(Beginning of Records shown)

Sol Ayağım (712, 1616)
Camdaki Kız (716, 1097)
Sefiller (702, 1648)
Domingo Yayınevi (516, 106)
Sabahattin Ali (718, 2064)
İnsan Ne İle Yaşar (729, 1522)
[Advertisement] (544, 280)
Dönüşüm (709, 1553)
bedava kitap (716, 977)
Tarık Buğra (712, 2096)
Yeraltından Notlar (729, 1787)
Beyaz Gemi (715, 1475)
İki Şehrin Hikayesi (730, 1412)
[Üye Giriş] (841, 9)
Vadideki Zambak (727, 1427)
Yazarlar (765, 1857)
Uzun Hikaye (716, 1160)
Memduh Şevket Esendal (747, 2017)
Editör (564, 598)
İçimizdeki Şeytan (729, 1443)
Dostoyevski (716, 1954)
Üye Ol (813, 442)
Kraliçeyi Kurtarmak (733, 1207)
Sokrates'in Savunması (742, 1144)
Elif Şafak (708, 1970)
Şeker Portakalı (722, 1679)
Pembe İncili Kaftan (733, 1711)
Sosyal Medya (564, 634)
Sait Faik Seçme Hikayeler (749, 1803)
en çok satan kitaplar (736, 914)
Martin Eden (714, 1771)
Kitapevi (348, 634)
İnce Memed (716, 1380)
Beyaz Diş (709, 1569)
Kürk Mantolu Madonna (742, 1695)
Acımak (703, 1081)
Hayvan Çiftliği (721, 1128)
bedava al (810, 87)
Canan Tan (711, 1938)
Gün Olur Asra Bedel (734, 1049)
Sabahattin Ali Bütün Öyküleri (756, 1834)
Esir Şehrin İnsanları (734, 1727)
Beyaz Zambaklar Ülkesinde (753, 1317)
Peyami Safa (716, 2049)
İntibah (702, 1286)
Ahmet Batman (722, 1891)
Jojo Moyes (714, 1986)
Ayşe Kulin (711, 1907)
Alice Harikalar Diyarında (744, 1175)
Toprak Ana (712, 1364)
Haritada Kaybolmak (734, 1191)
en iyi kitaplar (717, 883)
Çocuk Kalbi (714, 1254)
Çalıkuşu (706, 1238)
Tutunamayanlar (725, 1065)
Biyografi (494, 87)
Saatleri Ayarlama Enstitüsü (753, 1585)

(End of Records shown)

Your goal: Would you give again, word for word, every line from the one with "Kraliçeyi Kurtarmak (733, 1207)" through the final line of the listing above?

Exercise response:
Kraliçeyi Kurtarmak (733, 1207)
Sokrates'in Savunması (742, 1144)
Elif Şafak (708, 1970)
Şeker Portakalı (722, 1679)
Pembe İncili Kaftan (733, 1711)
Sosyal Medya (564, 634)
Sait Faik Seçme Hikayeler (749, 1803)
en çok satan kitaplar (736, 914)
Martin Eden (714, 1771)
Kitapevi (348, 634)
İnce Memed (716, 1380)
Beyaz Diş (709, 1569)
Kürk Mantolu Madonna (742, 1695)
Acımak (703, 1081)
Hayvan Çiftliği (721, 1128)
bedava al (810, 87)
Canan Tan (711, 1938)
Gün Olur Asra Bedel (734, 1049)
Sabahattin Ali Bütün Öyküleri (756, 1834)
Esir Şehrin İnsanları (734, 1727)
Beyaz Zambaklar Ülkesinde (753, 1317)
Peyami Safa (716, 2049)
İntibah (702, 1286)
Ahmet Batman (722, 1891)
Jojo Moyes (714, 1986)
Ayşe Kulin (711, 1907)
Alice Harikalar Diyarında (744, 1175)
Toprak Ana (712, 1364)
Haritada Kaybolmak (734, 1191)
en iyi kitaplar (717, 883)
Çocuk Kalbi (714, 1254)
Çalıkuşu (706, 1238)
Tutunamayanlar (725, 1065)
Biyografi (494, 87)
Saatleri Ayarlama Enstitüsü (753, 1585)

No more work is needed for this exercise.